Even if we grant that some of these movements have been successful, to whatever degree, Is there a danger in celebrating these important, but nevertheless local, victories? In this regard, Feenberg appears to fall into the same trap as the constructivists, who he rightly criticizes. He seems to argue that if a particular design process is "democratic," then it is good. Bracketing technological design in this way makes his optimism understandable.10 There is an implied "progressionism" in his attitude toward technology--that is, technological advancement is fine as long as it is democratic (as defined by him). However, focusing on "particular" relations with technology obscures the fact that most of the local "victories" become co-opted in the larger context of global capitalism.11 In the long run this emphasis on the local obfuscates the hegemony that, on the one hand, Feenberg acknowledges, but, on the other, offers no real strategy for addressing other some vague notion of a "reflexive technological hermeneutic." Can the technological hermeneutic ask questions deep enough to undermine the prevailing attitude of "technology equates to economic progress"? In short, it is difficult to understand Feenberg's optimism when he admits capitalism's "unidirectional tendency" toward "conserving hierarchical structures" through technological design.

· · · · ·

— Required task A —
In the Feenberg passage, why does the author object to focusing on "particular" relations with technology? Answer in one to three sentences.
— Required task B —
Rewrite the paragraph of the Feenberg passage that begins "Even if we grant" as a shorter bulleted list that keeps its main points.
You don't need the rows for this.

— Recorded information —

· · · · ·

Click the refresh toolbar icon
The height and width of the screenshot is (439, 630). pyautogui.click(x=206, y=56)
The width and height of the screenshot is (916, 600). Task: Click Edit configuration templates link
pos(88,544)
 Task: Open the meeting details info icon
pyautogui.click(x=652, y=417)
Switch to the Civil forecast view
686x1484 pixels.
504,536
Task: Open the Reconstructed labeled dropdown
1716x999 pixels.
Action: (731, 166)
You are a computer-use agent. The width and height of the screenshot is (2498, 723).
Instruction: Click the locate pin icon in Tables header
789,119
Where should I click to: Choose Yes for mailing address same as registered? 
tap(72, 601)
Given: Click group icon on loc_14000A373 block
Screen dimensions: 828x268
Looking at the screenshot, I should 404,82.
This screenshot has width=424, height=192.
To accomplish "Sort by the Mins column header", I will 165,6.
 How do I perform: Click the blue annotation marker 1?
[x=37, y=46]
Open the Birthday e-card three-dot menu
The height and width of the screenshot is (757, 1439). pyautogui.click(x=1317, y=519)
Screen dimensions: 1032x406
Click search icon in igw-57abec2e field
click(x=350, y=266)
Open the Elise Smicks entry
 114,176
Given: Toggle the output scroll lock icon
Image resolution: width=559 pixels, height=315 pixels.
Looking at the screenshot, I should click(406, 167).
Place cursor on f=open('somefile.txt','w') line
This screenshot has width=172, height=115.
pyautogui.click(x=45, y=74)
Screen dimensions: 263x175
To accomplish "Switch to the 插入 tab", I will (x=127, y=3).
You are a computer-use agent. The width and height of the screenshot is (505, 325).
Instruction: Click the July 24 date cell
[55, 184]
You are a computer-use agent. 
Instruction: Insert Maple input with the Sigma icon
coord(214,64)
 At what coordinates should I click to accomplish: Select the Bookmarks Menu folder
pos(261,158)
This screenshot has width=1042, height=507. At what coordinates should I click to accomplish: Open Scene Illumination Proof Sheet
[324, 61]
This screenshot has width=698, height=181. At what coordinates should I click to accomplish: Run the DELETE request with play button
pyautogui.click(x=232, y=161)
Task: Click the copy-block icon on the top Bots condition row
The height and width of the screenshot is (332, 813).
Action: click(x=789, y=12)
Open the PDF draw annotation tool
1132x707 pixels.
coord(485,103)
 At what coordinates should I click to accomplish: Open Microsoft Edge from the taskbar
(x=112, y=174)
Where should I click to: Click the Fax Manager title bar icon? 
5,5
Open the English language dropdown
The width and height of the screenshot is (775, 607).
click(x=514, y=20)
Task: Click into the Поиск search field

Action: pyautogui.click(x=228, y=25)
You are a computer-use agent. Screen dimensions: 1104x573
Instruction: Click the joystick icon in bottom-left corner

· · · · ·

— Worked solution A —
The author objects because that focus hides the fact that most local "victories" get co-opted in the larger context of global capitalism. Over time, this emphasis on the local obscures a hegemony that Feenberg acknowledges but offers no real strategy against.

— Worked solution B —
- Celebrating important but local victories of these movements may be dangerous.
- Feenberg falls into the same trap as the constructivists he criticizes. He treats a "democratic" design process as good, and this bracketing of design explains his optimism.
- His attitude implies a "progressionism": technological advancement is fine if it is democratic, as he defines it.
- Focusing on "particular" relations with technology hides how most local "victories" are co-opted by global capitalism.
- This local emphasis obscures a hegemony that Feenberg acknowledges. His only response is a vague "reflexive technological hermeneutic."
- It is unclear whether that hermeneutic can challenge the view that "technology equates to economic progress."
- His optimism is hard to understand given that he admits capitalism's "unidirectional tendency" toward "conserving hierarchical structures" through design.